**ABOUT THIS EXERCISE**
Scan the data below and pick out the lines containing the word "Facebook".

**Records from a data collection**
*****
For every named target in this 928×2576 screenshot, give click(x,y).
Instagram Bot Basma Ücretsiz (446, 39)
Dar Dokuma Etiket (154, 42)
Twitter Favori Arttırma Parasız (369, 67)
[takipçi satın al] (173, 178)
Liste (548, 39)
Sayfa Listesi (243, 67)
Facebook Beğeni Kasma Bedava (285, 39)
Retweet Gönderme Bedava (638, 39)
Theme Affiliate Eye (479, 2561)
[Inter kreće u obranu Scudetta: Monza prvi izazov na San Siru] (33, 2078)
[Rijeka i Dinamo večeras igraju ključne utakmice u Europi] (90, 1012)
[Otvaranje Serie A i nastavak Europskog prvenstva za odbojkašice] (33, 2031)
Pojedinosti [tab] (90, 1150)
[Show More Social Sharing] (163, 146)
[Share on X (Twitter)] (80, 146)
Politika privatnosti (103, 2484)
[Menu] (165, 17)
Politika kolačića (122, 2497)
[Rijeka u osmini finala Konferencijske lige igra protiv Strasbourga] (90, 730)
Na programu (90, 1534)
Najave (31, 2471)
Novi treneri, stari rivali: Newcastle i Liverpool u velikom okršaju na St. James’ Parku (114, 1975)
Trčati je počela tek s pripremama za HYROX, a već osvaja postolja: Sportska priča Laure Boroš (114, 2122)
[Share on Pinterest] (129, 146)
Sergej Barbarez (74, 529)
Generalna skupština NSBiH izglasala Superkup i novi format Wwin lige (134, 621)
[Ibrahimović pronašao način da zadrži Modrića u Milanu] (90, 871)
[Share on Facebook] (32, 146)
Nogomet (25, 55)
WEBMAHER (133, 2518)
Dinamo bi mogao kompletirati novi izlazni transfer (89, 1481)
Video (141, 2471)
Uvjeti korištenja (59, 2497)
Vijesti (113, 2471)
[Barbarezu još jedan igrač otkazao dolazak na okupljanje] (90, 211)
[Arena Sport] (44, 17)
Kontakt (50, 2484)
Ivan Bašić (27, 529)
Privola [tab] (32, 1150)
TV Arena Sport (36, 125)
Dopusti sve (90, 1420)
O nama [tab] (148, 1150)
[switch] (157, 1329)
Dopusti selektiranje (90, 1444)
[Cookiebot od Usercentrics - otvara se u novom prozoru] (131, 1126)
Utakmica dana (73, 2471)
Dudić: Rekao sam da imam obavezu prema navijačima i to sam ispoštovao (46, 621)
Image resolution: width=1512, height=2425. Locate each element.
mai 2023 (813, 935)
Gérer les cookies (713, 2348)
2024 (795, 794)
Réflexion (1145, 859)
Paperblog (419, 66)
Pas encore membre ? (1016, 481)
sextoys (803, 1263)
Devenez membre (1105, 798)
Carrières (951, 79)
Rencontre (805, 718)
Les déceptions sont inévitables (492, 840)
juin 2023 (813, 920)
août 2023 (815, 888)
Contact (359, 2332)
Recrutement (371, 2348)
*****
**RESPONSE BELOW**
Facebook Beğeni Kasma Bedava (285, 39)
[Share on Facebook] (32, 146)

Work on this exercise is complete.